Sobre as características dos cemitérios escavados no sítio Justino, Vergne (2004)


conclui que, de acordo com observações dos mobiliários funerários encontrados nos
sepultamentos, nota-se que no cemitério D havia pouca ou nenhuma diferença entre os enxovais
preparados para os mortos e que, com o passar do tempo e, segundo a autora, com a inserção
de uma cultura ceramista, percebe-se evidência de uma maior diferenciação social, notado a
partir do cemitério C, onde só foi observado maior importância com os acompanhamentos
funerários de indivíduos com idade superior a 35 anos, sem distinção de sexo, exceto a
ocorrência de lâminas de machado polidas, atribuídas ao sexo masculino (VERGNE,
2004:148).

A partir do cemitério B, passa a haver também uma diferenciação entre sexo, sendo os
sepultamentos masculinos os possuidores de um mobiliário funerário mais rico do que os
sepultamentos femininos, mesmo entre indivíduos de mesma faixa etária, até entre indivíduos
com idade superior a 35 anos (VERGNE, 2004). Diferentemente do conjunto B, o cemitério A
apresenta uma diferenciação social mais relacionada à faixa etária dos indivíduos. Os
sepultamentos infantis apresentam enxovais muito simples quando comparados com os dos
adultos, que por sua vez, mesmo possuindo maior requinte e os chamados “elementos
diferenciadores”, possuem enxovais menos elaborados do que àqueles pertencentes a
indivíduos com mais de 35 anos (ibidem). Uma característica comum a todos os cemitérios é
que os sepultamentos conjuntos e os enterramentos secundários possuem mobiliário funerário
mais simples que os demais (VERGNE, 2004).

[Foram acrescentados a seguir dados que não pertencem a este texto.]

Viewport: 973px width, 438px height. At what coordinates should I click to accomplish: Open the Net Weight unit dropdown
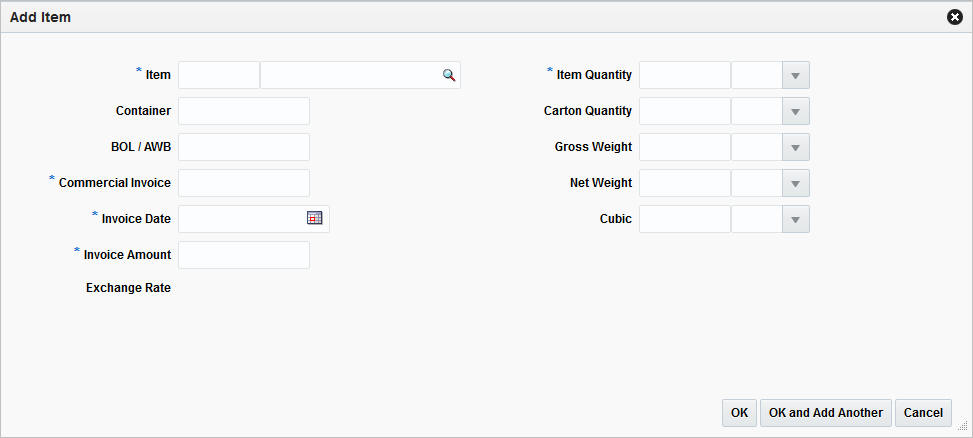[x=796, y=183]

As questões de diferenciação presentes – ou não – nos cemitérios do Justino


observadas anteriormente resultaram em uma pesquisa de nova abordagem da Arqueologia de
Gênero feita por Oliveira (2017) que busca, através dos artefatos em associação com os
sepultamentos, a compreensão de gênero das populações que utilizaram o terraço por milênios
e, além disso, a tentativa de identificação de gêneros não-binários presentes no contexto
estudado.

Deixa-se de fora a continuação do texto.